[Collected data]
>>>
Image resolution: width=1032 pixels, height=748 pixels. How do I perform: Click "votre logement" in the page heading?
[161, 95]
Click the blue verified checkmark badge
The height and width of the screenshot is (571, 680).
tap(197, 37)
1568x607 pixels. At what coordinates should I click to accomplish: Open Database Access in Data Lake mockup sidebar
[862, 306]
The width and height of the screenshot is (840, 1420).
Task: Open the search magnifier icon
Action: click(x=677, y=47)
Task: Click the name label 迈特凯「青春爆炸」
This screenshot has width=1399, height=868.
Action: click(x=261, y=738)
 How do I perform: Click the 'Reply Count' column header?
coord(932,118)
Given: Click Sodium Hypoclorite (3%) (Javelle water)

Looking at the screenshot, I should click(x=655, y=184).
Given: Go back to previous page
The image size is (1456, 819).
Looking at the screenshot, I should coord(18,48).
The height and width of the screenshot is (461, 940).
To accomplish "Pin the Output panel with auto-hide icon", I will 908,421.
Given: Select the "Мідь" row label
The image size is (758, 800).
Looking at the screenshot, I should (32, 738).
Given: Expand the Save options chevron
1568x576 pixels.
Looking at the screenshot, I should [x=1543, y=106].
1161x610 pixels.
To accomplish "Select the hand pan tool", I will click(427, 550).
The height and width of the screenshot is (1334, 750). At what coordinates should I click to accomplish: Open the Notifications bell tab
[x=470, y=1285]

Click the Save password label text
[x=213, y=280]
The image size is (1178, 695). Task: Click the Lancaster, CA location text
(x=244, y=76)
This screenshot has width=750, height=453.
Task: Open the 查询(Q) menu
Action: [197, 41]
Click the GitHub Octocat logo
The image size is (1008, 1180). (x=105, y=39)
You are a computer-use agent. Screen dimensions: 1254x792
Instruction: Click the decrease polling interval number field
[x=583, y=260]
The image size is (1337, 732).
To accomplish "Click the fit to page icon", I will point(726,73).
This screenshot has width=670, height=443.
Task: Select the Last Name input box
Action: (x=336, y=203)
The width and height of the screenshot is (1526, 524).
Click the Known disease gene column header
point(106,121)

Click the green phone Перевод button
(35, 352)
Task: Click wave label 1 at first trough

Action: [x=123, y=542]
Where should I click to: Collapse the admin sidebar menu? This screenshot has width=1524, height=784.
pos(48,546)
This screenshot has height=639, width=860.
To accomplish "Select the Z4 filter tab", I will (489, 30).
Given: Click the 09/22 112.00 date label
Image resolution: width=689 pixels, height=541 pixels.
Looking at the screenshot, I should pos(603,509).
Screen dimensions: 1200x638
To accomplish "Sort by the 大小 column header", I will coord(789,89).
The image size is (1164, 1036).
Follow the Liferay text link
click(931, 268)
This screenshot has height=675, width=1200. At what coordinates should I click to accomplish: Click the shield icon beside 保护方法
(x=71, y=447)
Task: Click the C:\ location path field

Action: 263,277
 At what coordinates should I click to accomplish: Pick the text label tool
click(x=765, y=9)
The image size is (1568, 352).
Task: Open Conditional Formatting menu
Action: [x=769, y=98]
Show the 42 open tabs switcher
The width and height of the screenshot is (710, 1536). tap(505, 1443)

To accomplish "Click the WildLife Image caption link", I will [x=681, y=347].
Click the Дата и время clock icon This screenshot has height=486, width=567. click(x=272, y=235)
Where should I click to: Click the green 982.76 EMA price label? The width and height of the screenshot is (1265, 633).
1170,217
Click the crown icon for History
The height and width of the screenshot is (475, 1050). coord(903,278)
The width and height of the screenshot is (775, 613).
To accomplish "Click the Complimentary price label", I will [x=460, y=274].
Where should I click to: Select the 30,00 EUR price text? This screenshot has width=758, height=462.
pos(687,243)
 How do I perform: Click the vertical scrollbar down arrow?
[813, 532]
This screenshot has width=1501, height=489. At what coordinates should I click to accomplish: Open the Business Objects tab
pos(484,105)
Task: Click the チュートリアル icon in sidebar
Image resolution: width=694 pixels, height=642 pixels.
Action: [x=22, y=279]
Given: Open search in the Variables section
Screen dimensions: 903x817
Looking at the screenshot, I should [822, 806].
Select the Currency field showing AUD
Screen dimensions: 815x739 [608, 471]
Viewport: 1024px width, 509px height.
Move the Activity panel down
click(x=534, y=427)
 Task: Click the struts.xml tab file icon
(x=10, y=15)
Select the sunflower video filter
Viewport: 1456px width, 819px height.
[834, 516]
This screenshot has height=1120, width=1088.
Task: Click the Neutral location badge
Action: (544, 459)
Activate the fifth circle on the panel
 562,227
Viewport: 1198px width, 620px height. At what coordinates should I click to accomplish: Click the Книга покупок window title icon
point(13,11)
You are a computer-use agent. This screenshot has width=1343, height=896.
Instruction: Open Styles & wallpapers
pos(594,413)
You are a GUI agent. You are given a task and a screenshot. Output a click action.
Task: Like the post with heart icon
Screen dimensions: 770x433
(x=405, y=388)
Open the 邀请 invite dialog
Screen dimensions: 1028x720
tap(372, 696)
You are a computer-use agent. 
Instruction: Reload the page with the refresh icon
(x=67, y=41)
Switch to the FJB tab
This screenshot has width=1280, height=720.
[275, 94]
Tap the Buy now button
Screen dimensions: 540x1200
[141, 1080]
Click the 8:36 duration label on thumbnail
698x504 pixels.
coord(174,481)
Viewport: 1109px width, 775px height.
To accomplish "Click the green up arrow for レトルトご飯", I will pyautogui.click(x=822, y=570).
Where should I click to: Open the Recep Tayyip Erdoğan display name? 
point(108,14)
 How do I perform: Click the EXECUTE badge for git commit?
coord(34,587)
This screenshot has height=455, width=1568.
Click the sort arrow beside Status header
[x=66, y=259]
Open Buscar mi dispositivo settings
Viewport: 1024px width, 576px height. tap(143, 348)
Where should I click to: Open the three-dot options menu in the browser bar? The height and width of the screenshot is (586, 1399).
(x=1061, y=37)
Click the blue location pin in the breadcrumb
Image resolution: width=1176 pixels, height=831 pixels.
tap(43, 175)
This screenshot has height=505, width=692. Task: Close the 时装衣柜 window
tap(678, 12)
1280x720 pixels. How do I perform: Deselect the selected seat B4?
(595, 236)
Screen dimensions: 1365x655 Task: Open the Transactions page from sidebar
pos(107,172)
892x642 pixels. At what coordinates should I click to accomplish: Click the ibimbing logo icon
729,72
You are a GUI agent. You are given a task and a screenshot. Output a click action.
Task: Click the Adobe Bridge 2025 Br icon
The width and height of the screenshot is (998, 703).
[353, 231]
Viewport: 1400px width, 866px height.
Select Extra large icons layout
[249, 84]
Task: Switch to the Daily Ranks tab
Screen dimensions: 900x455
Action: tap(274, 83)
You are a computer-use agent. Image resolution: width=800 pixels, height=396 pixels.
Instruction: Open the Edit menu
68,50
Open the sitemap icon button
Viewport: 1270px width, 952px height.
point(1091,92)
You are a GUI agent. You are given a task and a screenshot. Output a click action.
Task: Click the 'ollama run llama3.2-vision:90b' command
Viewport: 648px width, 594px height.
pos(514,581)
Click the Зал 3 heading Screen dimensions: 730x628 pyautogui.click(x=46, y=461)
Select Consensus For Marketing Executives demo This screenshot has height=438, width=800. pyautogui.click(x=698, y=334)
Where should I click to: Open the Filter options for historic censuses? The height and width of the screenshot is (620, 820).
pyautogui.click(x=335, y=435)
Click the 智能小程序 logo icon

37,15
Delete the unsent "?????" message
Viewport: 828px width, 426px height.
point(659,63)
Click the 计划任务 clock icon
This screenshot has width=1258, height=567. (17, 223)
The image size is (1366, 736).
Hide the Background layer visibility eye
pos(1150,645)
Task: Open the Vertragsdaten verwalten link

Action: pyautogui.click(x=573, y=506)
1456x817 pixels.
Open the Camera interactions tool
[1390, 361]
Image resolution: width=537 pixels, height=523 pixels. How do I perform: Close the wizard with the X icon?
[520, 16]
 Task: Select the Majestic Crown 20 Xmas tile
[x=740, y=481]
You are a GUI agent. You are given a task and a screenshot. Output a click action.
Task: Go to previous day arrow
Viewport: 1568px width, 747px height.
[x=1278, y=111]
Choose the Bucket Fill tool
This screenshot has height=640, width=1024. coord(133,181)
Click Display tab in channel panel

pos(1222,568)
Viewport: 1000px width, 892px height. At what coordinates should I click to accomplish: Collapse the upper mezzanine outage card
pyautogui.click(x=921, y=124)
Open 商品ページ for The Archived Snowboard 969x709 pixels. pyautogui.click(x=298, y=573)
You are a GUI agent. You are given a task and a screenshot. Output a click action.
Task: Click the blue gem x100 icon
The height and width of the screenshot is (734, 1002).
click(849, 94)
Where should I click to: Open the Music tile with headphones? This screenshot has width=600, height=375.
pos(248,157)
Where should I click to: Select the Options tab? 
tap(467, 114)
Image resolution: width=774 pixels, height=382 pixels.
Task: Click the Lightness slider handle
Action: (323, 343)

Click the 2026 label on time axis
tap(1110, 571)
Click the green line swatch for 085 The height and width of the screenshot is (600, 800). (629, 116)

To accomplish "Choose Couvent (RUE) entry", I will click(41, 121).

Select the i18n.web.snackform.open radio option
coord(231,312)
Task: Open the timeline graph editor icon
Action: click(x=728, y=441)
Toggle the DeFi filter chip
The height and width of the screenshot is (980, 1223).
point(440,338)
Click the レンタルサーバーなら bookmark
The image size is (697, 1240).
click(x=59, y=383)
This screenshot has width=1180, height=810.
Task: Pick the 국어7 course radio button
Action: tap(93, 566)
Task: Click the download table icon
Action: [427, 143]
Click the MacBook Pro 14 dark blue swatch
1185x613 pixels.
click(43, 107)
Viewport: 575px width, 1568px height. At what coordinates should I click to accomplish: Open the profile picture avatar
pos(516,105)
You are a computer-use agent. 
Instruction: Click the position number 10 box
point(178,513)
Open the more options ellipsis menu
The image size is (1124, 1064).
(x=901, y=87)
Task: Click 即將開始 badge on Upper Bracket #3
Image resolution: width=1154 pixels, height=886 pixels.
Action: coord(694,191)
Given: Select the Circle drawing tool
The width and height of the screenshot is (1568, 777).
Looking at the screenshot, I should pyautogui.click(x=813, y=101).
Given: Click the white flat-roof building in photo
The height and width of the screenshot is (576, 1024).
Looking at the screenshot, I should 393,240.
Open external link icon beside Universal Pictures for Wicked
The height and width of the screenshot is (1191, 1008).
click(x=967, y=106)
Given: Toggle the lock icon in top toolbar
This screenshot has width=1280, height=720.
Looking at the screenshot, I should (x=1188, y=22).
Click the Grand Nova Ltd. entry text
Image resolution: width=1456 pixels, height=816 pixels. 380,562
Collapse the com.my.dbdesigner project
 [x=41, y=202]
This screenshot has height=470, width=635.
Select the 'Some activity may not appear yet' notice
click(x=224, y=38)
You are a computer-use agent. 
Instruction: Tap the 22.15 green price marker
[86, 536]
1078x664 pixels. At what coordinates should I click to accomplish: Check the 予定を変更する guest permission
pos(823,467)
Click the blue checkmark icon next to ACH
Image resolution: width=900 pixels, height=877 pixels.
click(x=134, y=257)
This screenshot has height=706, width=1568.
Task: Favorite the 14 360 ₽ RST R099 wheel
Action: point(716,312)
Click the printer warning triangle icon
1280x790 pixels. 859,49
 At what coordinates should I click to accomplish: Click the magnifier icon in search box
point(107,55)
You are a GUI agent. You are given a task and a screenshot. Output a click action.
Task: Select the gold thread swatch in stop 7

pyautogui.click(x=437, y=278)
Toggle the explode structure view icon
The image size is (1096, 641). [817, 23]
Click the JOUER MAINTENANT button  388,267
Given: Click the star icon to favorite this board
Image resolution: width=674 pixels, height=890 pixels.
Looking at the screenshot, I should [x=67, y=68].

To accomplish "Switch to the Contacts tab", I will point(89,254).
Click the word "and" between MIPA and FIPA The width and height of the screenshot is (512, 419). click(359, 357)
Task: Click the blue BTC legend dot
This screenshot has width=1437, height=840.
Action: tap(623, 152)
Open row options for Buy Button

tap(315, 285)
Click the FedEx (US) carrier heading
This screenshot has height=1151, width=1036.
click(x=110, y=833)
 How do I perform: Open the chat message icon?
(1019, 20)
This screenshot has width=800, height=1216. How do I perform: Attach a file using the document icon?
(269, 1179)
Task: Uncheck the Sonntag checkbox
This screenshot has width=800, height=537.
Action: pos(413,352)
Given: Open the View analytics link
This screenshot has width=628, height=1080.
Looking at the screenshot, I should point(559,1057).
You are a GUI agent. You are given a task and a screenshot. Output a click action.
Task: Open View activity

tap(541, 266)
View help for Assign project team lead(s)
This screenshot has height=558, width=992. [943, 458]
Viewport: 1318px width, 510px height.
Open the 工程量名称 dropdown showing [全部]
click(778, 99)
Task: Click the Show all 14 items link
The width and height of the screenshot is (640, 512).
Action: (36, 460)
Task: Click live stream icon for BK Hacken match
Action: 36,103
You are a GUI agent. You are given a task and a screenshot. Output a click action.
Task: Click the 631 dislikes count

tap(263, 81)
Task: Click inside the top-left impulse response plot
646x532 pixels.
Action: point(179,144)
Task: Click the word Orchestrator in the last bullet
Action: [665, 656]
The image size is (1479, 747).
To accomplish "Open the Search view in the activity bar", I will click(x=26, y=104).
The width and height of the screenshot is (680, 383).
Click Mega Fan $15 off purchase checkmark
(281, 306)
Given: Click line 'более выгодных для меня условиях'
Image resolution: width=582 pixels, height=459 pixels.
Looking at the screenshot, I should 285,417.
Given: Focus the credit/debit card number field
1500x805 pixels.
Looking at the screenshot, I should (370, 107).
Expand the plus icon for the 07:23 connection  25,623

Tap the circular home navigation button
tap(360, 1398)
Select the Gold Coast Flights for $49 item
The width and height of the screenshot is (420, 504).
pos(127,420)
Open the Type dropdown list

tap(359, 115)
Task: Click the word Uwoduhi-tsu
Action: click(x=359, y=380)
<<<
§ REQUIREMENT
Above are the records; repeat exactly the lines from the one holding "in search box" down to the one holding "Task: Click the blue BTC legend dot", end lines included.

§ OUTPUT
 At what coordinates should I click to accomplish: Click the magnifier icon in search box
point(107,55)
You are a GUI agent. You are given a task and a screenshot. Output a click action.
Task: Select the gold thread swatch in stop 7

pyautogui.click(x=437, y=278)
Toggle the explode structure view icon
The image size is (1096, 641). [817, 23]
Click the JOUER MAINTENANT button  388,267
Given: Click the star icon to favorite this board
Image resolution: width=674 pixels, height=890 pixels.
Looking at the screenshot, I should [x=67, y=68].

To accomplish "Switch to the Contacts tab", I will point(89,254).
Click the word "and" between MIPA and FIPA The width and height of the screenshot is (512, 419). click(359, 357)
Task: Click the blue BTC legend dot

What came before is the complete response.